■本間棗軒

 華岡流外科の大成者として、本邦外科史上燦然とその名をとどめるに至ったのが本間棗軒である。棗軒は諱を資章、後に救と改める。字は和卿、通称玄調、棗軒はその号である。

 本間家初代の道悦は美濃の人だが、九州天草の乱で不治の傷を負い、医に志ざした。その後、江戸を経て水郷潮来に定住、薬室を自準亭と称し、医家本間家の初代が誕生した。本間家は四代道意に至って常陸小川郷に居を移した。

 五代玄琢は棗軒の祖父であり、棗軒の父玄有は玄琢に養われ嗣となった。棗軒は玄有の第一子として、文化元年(一八○四)呱々の声をあげたのである。

 六代目は玄琢の長子道偉が嗣いでいるが、道偉は男児なきため、棗軒を養子に迎え、後に本間家七代を嗣いだ。本間家は玄琢をはじめとして水戸藩の名医原南陽になみなみならぬ薫陶を被っている。岳父道偉の深い愛情により棗軒は十七歳で江戸に出て、原南陽の門に入っている。しかしまもなく南陽は没したので、師事した期間はほんのわずかだったと考えられる。

 また棗軒は杉田立卿につきオランダ医学を学び、太田錦城に経義を問い、さらに西遊して華岡青洲の門に入った。そのあと長崎で種痘の術を学びつつ、シーボルトの医術を観察している。

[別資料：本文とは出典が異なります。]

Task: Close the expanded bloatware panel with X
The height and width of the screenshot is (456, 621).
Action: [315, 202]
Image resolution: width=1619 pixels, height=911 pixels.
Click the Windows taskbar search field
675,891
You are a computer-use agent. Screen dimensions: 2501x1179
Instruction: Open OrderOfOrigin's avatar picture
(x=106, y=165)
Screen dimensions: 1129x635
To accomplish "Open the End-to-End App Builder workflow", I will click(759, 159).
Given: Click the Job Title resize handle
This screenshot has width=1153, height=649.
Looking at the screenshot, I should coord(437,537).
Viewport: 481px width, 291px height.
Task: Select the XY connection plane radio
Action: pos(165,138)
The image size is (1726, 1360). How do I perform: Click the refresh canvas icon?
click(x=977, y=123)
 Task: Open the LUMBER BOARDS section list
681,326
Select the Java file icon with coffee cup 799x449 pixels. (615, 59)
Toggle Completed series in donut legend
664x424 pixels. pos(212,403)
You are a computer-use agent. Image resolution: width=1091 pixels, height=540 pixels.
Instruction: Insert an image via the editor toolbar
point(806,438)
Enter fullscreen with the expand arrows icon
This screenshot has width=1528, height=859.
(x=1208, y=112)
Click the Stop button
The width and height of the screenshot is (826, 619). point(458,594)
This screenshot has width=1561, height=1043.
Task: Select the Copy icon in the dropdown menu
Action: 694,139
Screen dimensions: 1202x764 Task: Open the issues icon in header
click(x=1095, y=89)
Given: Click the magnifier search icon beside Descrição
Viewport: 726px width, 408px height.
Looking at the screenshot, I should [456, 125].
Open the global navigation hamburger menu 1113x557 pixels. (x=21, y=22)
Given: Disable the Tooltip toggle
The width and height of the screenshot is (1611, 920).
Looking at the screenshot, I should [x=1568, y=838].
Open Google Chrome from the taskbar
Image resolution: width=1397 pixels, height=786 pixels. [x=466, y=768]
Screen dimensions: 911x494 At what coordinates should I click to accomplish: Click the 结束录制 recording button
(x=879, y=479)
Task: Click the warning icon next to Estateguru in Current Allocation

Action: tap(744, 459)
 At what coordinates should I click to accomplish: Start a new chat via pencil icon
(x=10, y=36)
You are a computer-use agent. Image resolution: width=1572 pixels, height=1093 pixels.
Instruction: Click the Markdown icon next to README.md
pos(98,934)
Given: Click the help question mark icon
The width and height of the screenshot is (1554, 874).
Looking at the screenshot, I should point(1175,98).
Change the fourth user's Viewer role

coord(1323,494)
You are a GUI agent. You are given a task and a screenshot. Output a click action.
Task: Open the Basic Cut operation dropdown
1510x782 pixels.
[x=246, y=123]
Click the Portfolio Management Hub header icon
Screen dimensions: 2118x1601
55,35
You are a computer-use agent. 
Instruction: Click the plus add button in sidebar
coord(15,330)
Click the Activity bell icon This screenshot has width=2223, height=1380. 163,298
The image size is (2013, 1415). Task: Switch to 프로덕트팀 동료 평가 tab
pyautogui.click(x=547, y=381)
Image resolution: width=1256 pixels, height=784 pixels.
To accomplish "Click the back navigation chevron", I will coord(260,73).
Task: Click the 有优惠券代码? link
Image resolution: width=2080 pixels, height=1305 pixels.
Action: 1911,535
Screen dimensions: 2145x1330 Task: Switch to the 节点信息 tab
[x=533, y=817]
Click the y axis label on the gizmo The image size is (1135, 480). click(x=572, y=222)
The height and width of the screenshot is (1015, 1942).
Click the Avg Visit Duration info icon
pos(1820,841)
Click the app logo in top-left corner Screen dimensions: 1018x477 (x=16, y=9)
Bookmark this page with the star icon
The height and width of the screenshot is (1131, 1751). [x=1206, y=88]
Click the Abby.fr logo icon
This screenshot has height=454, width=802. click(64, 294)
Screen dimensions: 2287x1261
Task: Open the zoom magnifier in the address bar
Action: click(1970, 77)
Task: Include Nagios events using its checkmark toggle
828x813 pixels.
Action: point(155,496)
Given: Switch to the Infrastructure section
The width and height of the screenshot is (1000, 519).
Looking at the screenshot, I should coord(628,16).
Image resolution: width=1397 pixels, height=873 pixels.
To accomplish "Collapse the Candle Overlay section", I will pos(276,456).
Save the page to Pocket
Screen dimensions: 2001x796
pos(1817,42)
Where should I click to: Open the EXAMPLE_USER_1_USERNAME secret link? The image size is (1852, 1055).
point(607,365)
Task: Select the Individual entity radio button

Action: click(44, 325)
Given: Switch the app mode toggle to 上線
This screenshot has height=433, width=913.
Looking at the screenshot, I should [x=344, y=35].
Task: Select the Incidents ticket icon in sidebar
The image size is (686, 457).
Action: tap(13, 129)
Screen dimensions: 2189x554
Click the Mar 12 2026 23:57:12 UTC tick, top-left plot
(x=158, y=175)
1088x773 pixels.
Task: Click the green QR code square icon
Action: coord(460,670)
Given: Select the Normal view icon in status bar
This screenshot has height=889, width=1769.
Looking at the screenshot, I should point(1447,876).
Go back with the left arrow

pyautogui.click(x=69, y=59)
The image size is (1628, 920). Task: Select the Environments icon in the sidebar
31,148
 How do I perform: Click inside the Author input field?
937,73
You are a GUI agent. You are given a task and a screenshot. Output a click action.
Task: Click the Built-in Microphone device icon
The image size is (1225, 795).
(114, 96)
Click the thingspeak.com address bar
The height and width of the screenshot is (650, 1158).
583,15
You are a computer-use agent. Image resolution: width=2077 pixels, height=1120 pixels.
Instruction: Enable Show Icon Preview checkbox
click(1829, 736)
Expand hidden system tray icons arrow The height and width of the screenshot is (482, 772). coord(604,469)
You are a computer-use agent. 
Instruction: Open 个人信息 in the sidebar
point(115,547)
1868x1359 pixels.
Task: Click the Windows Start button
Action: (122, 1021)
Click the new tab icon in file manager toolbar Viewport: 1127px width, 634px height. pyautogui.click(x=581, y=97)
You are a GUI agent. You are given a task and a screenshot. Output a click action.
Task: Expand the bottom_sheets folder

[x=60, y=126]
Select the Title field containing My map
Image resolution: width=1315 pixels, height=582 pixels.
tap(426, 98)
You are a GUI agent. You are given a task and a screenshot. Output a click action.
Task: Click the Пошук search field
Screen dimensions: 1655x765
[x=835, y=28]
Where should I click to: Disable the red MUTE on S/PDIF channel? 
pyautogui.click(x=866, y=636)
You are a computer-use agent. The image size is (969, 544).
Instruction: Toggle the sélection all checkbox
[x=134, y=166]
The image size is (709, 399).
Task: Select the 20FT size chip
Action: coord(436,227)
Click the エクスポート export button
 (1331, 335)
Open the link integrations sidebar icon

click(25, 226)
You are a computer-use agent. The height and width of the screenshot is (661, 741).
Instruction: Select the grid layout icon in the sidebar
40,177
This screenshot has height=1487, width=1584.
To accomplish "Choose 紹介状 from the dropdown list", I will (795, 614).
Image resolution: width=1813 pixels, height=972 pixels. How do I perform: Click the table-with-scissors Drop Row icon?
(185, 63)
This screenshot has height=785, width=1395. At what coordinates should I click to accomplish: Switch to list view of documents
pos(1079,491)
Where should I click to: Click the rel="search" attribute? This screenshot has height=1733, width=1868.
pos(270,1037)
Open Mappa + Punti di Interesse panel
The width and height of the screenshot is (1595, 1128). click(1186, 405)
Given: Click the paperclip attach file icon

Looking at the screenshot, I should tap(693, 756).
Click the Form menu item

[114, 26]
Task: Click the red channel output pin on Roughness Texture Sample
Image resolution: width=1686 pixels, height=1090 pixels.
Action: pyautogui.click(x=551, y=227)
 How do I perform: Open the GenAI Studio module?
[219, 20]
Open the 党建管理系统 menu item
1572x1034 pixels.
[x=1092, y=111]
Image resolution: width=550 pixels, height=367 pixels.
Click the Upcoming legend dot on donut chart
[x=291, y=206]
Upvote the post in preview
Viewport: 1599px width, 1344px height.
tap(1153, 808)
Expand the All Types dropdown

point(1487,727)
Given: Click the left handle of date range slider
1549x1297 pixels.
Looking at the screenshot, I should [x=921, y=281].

 数年後、江戸に戻った棗軒は日本橋で業を開き、烈公の待医となり、天保十四年(一八四三)弘道館内に併立された医学館の医学教授となった。『瘍科秘録』『続瘍科秘録』『内科秘録』の著述は棗軒の三大代表作として光彩を放っている。

 棗軒は安政四年(一八五七)本邦初の下肢切断手術を脱疽患者に行っている。また、乳癌手術、膀胱結石摘出術、膣鏡の考案など創意発見するところが多い。

 さらに野兎病に関する指摘も行っており、野兎病に関する記載として世界で最も古いものである。棗軒は「天下第一の英物と申候は華岡一人かと奉存候」と口をきわめて称揚し、青洲を生涯の良師として仰いだ。

 外科史上ばかりか、漢方内科にも非凡の学識技能のあった棗軒は明治五年、六十九歳で没した。